Work item - The required output is a copy of each line in the material below that includes "legend".

Records for the exercise -
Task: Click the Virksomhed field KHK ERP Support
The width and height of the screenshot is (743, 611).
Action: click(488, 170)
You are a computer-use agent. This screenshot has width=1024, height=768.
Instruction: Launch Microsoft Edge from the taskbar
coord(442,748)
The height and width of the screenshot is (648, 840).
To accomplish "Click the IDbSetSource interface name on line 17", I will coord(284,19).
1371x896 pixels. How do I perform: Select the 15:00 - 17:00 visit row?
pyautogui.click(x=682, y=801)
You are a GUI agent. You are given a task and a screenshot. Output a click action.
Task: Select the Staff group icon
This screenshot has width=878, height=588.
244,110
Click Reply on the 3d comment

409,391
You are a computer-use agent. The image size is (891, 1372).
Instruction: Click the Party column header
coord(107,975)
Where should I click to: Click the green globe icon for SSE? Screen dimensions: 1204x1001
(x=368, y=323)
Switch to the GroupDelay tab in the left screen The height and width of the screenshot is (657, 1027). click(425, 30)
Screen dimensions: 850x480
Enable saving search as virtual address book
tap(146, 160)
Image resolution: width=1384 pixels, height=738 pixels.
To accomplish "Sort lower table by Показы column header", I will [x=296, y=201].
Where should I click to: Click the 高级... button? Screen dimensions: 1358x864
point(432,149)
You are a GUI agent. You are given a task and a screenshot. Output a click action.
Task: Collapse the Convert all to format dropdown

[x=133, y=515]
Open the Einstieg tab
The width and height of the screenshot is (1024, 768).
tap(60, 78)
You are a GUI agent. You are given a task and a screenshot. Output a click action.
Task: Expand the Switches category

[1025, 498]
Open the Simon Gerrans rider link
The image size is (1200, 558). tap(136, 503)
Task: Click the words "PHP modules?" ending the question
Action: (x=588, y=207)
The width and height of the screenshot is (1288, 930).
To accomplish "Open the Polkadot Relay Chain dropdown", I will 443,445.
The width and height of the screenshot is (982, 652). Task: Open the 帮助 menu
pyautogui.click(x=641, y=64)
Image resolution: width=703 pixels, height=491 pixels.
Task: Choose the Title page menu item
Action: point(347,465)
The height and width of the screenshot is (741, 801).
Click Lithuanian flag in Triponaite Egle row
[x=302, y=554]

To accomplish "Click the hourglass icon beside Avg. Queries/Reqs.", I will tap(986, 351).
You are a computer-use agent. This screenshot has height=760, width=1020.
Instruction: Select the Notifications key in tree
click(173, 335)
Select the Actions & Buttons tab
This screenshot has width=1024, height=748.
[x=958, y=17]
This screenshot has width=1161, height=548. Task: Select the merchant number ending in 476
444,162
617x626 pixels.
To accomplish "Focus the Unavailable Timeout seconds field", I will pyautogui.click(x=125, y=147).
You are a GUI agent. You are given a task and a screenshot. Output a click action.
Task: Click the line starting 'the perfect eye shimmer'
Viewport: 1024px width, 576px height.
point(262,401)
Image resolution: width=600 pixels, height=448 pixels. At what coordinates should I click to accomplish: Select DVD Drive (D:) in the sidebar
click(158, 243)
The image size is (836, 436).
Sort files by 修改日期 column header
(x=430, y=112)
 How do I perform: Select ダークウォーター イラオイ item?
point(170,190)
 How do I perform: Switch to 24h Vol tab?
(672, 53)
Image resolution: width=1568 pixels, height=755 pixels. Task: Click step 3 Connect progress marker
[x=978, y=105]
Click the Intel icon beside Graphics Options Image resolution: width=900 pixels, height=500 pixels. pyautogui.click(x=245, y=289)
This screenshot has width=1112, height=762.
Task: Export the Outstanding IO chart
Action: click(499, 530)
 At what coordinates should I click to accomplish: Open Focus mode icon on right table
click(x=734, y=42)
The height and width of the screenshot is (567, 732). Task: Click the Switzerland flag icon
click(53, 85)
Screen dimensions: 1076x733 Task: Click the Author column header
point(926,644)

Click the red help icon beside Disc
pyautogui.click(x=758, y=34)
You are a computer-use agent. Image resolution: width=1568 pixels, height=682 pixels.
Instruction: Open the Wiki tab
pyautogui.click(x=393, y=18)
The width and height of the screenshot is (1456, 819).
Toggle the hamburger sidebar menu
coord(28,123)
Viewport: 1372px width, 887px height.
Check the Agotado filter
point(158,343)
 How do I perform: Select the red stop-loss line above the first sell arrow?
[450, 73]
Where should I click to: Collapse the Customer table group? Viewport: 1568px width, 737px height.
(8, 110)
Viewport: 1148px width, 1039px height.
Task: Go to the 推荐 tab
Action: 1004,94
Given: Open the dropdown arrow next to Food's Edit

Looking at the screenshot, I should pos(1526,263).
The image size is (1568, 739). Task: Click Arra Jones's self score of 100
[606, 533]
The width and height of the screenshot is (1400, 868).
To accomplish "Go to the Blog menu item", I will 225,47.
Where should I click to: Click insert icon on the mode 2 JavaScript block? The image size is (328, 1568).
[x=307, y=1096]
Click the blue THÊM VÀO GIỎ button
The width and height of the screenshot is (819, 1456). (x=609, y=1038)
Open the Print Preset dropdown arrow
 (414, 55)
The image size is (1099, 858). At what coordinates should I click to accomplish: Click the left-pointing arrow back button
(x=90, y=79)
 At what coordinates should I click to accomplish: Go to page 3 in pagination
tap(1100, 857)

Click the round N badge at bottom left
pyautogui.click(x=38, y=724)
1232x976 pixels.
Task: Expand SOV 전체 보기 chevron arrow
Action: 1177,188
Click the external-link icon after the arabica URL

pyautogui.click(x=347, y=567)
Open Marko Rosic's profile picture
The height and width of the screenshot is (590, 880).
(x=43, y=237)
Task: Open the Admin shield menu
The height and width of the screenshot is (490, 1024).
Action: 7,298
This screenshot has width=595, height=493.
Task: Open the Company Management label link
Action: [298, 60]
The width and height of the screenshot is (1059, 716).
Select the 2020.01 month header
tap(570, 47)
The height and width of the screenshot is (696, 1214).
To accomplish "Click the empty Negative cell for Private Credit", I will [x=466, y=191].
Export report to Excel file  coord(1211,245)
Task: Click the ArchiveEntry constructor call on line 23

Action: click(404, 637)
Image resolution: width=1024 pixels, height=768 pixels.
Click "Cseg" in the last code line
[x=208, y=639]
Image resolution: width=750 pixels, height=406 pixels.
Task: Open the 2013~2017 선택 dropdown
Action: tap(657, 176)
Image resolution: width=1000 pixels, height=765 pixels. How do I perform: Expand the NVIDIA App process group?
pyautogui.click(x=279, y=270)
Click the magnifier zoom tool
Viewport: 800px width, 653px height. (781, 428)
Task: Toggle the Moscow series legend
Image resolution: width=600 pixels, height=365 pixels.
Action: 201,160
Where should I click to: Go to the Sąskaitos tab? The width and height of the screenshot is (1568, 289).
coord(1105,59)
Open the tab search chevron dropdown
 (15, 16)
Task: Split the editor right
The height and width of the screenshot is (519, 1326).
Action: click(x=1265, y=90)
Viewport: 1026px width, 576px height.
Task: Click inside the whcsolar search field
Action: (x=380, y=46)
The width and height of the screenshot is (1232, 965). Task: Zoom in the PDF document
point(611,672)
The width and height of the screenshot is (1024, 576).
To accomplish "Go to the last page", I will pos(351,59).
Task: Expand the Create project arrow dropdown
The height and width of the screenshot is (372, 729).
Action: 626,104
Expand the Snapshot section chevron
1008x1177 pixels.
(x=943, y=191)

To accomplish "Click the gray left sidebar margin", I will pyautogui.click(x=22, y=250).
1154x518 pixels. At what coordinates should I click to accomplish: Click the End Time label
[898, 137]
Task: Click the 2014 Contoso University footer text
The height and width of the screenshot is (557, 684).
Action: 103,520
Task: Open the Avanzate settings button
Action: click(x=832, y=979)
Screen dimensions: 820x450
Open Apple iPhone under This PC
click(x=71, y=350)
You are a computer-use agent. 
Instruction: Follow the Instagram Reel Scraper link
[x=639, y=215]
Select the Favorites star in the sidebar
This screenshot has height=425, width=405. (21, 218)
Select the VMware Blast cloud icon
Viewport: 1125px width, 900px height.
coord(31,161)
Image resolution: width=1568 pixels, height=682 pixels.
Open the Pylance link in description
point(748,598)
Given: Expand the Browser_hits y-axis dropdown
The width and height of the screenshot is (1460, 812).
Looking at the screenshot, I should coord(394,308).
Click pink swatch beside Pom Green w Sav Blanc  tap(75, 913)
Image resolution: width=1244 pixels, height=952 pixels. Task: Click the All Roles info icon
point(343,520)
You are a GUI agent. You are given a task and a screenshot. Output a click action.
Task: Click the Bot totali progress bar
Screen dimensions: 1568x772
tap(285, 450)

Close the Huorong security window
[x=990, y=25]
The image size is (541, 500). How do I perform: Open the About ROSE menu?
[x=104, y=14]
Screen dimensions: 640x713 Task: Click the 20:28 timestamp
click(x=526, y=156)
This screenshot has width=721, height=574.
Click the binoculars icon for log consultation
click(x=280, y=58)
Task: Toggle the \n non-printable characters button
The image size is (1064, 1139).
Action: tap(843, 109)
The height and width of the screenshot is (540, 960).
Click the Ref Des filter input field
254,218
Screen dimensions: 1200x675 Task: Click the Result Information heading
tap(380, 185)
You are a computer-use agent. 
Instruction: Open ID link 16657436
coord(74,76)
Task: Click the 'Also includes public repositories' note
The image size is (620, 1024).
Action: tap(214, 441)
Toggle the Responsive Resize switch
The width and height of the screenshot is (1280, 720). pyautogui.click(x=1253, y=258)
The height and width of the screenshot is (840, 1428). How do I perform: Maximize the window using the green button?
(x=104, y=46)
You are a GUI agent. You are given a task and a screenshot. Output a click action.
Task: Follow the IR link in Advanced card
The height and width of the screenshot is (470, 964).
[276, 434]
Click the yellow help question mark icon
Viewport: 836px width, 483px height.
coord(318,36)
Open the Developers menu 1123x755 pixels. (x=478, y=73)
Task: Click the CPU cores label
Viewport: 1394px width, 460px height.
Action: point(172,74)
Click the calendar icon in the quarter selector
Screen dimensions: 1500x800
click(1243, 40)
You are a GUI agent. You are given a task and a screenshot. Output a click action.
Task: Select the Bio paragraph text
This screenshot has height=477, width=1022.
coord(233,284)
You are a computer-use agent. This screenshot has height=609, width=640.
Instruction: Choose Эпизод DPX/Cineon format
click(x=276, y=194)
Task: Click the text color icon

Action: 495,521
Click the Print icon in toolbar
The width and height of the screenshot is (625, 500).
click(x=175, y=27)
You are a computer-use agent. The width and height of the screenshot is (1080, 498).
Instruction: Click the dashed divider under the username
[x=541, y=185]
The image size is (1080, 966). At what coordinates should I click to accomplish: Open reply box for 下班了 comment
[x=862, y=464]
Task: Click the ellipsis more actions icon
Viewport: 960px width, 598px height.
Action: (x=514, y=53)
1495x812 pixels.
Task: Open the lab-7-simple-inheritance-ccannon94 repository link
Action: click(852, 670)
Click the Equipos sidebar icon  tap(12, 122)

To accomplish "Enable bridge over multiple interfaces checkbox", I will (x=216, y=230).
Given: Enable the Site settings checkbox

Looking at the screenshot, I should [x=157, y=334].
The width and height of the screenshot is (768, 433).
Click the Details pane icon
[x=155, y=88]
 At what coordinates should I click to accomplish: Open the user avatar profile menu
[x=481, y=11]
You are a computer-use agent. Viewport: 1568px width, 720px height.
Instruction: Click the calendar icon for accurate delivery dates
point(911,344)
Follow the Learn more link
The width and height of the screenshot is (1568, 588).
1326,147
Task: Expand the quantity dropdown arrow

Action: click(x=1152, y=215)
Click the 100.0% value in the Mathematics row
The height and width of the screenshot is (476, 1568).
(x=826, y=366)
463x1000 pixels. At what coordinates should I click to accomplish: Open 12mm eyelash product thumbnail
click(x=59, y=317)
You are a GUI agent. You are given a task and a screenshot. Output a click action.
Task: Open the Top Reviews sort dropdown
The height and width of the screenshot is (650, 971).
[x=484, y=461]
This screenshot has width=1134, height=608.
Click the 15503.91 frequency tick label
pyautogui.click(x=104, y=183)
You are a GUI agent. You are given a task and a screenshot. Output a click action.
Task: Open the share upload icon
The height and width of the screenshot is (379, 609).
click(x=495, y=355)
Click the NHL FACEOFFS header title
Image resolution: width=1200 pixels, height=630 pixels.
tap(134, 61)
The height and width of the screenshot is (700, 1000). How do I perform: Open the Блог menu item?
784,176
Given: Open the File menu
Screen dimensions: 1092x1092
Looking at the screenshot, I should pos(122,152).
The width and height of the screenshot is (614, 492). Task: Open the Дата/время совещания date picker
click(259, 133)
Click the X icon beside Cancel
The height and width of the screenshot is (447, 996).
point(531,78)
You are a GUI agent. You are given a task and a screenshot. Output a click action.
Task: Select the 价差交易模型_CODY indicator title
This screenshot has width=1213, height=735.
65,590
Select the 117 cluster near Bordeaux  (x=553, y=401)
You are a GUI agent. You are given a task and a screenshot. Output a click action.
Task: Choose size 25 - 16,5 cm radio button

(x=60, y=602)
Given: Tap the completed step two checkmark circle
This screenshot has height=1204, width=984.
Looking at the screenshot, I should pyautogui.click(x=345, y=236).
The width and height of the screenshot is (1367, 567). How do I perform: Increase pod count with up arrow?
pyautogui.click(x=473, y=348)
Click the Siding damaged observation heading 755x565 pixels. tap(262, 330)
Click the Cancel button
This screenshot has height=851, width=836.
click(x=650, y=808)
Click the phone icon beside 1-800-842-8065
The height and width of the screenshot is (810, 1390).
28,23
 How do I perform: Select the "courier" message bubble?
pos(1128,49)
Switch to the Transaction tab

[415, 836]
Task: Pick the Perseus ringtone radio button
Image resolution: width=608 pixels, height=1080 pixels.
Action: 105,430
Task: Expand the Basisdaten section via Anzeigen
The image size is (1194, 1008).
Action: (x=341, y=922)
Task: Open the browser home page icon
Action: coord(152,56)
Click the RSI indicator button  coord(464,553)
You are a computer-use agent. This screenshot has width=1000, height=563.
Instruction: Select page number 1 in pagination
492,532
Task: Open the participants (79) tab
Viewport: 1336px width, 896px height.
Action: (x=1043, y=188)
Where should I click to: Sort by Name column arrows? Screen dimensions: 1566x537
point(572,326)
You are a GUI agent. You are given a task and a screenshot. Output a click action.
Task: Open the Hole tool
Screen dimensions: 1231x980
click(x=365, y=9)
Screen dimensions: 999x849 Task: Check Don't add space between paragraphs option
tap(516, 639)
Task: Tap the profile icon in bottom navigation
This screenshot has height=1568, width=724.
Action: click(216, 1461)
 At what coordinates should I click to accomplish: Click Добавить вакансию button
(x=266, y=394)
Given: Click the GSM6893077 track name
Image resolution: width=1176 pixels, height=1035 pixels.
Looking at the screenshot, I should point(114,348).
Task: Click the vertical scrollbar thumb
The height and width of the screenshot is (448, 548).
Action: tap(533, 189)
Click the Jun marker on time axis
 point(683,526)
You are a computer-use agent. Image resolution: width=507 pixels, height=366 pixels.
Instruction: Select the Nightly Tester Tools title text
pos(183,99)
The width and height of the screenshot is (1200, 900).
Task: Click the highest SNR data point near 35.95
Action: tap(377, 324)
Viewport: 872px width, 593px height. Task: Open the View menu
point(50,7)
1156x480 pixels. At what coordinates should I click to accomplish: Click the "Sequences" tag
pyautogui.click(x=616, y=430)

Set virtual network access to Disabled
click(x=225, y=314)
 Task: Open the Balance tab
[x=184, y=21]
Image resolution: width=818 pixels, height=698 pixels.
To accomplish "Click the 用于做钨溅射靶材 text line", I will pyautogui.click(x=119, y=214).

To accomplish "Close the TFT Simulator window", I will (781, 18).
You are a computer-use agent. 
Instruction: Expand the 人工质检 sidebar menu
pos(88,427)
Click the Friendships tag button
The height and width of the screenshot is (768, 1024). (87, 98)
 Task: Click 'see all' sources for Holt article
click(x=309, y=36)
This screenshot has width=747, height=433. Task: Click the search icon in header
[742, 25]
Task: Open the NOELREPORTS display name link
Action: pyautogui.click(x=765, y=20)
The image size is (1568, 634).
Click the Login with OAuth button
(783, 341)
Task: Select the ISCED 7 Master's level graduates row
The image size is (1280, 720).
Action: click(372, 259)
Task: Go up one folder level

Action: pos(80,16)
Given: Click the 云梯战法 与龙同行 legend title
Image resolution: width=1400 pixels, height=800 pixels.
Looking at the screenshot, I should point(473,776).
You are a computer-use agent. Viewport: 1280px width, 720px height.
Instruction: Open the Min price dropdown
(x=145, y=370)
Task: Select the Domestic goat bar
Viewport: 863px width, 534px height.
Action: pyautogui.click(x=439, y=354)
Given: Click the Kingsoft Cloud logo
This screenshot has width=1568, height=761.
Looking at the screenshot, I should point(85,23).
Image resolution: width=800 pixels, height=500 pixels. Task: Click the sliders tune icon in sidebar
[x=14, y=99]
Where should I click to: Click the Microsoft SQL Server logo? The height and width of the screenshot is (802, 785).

Written response -
Task: Toggle the Moscow series legend
Given: Click the 云梯战法 与龙同行 legend title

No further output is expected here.